Written instruction 1 — Quote the excerpt on Old Irish sounds from "Some details of" up to and including "original fortis–lenis pair.".
>> START Excerpted text
Some details of Old Irish phonetics are not known. //sʲ// may have been pronounced /[ɕ]/ or /[ʃ]/, as in Modern Irish. //hʲ// may have been the same sound as //h// or //xʲ//. The precise articulation of the fortis sonorants //N/, /Nʲ/, /L/, /Lʲ/, /R/, /Rʲ// is unknown, but they were probably longer, tenser and generally more strongly articulated than their lenis counterparts //n/, /nʲ/, /l/, /lʲ/, /r/, /rʲ//, as in the Modern Irish and Scottish dialects that still possess a four-way distinction in the coronal nasals and laterals. //Nʲ// and //Lʲ// may have been pronounced /[ɲ]/ and /[ʎ]/ respectively. The difference between //R(ʲ)// and //r(ʲ)// may have been that the former were trills while the latter were flaps. //m(ʲ)// and //ṽ(ʲ)// were derived from an original fortis–lenis pair.

===Vowels===
Old Irish had distinctive vowel length in both monophthongs and diphthongs. Short diphthongs were monomoraic, taking up the same amount of time as short vowels, while long diphthongs were bimoraic, the same as long vowels. (This is much like the situation in Old English but different from Ancient Greek whose shorter and longer diphthongs were bimoraic and trimoraic, respectively: //ai// vs. //aːi//.) The inventory of Old Irish long vowels changed significantly over the Old Irish period, but the short vowels changed much less.
>> END Excerpted text
>> START Records for processing
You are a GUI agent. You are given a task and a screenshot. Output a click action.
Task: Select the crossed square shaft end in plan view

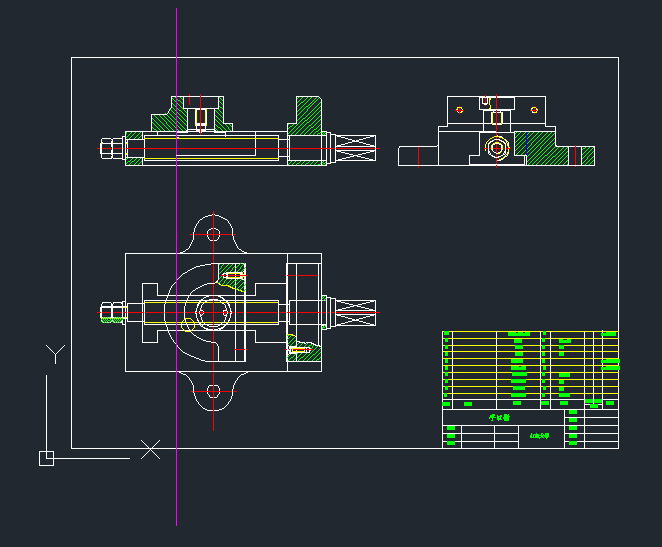pos(357,312)
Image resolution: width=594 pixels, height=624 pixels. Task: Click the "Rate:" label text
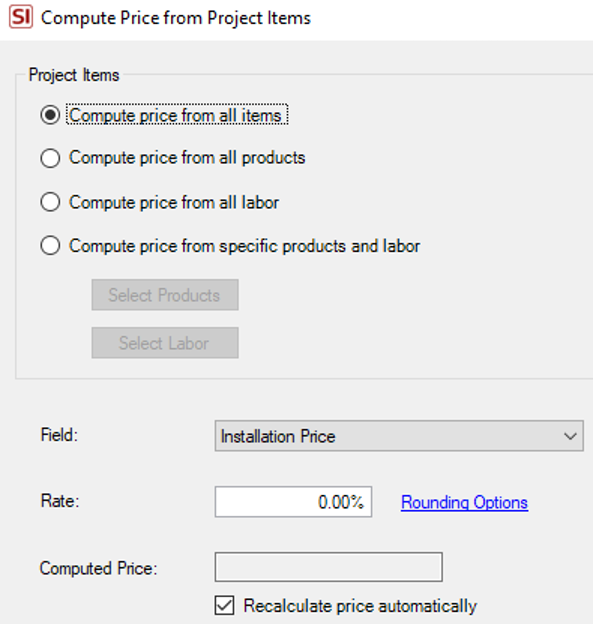pos(60,501)
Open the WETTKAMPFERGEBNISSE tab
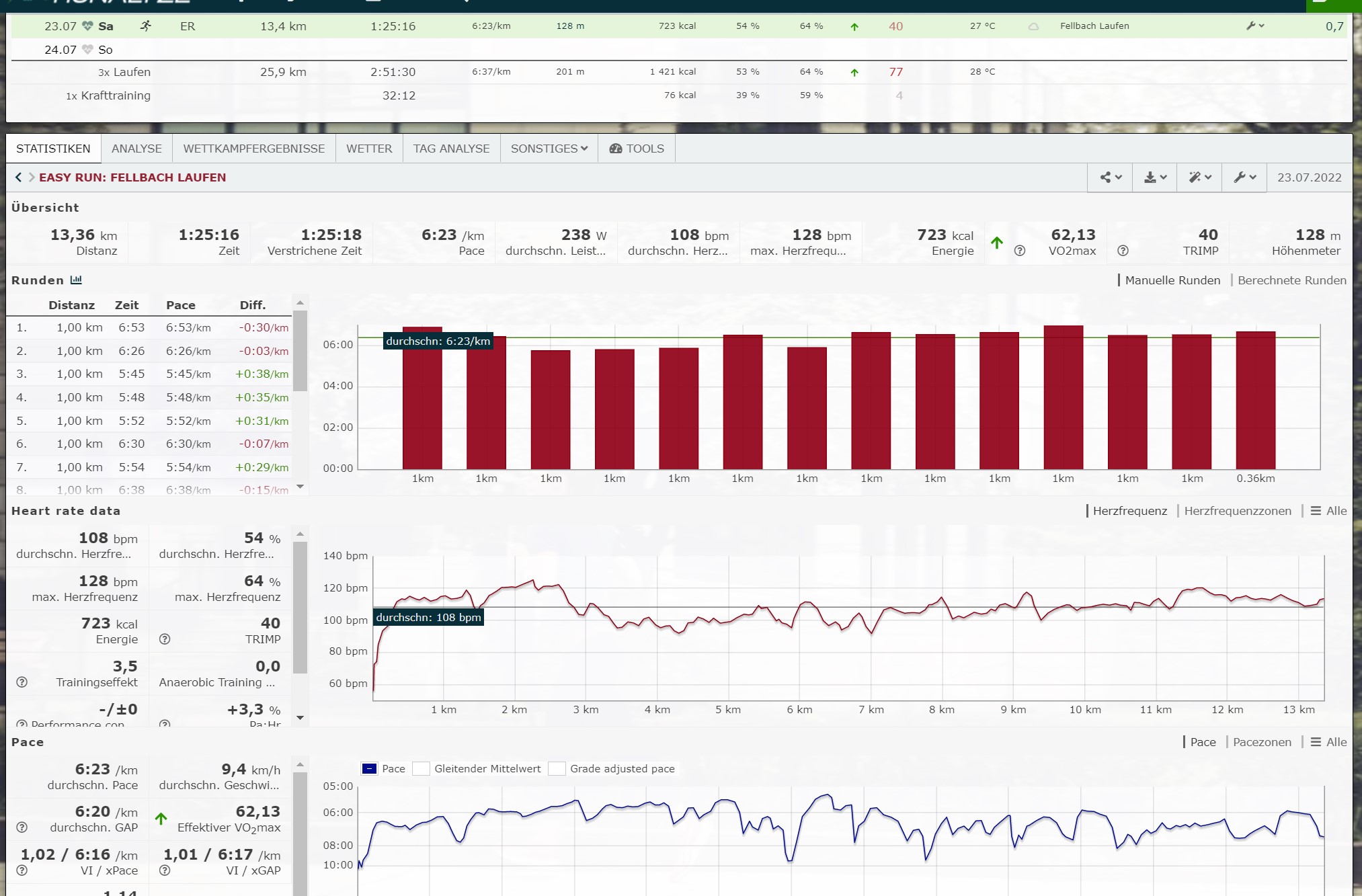Screen dimensions: 1362x896 253,149
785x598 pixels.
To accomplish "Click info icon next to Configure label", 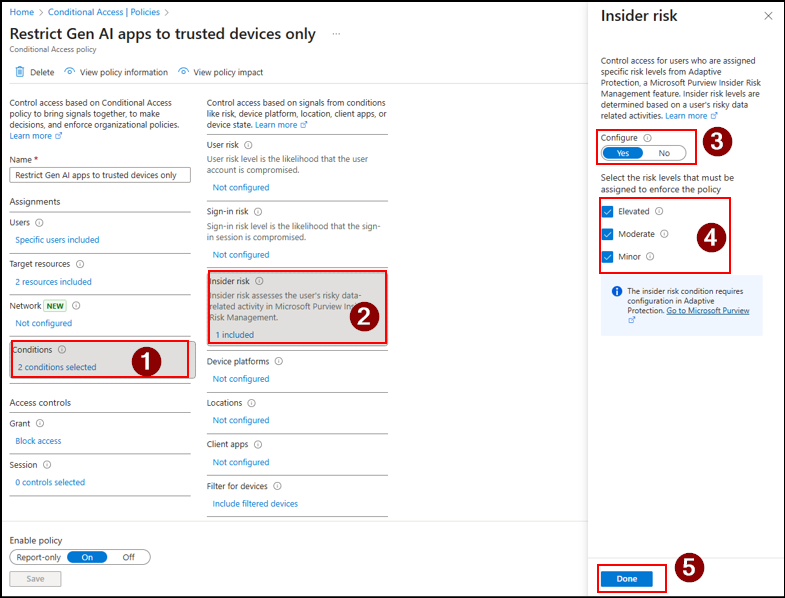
>> END Records for processing
Written instruction 2 — Switch "label" to "caption" throughout the listing above, keeping everything else the same. Leave the pictures out.

Correct answer 1 —
Some details of Old Irish phonetics are not known. //sʲ// may have been pronounced /[ɕ]/ or /[ʃ]/, as in Modern Irish. //hʲ// may have been the same sound as //h// or //xʲ//. The precise articulation of the fortis sonorants //N/, /Nʲ/, /L/, /Lʲ/, /R/, /Rʲ// is unknown, but they were probably longer, tenser and generally more strongly articulated than their lenis counterparts //n/, /nʲ/, /l/, /lʲ/, /r/, /rʲ//, as in the Modern Irish and Scottish dialects that still possess a four-way distinction in the coronal nasals and laterals. //Nʲ// and //Lʲ// may have been pronounced /[ɲ]/ and /[ʎ]/ respectively. The difference between //R(ʲ)// and //r(ʲ)// may have been that the former were trills while the latter were flaps. //m(ʲ)// and //ṽ(ʲ)// were derived from an original fortis–lenis pair.

Correct answer 2 —
You are a GUI agent. You are given a task and a screenshot. Output a click action.
Task: Select the crossed square shaft end in plan view

pos(357,312)
Image resolution: width=594 pixels, height=624 pixels. Task: Click the "Rate:" caption text
pos(60,501)
Open the WETTKAMPFERGEBNISSE tab
Screen dimensions: 1362x896 253,149
785x598 pixels.
To accomplish "Click info icon next to Configure caption", 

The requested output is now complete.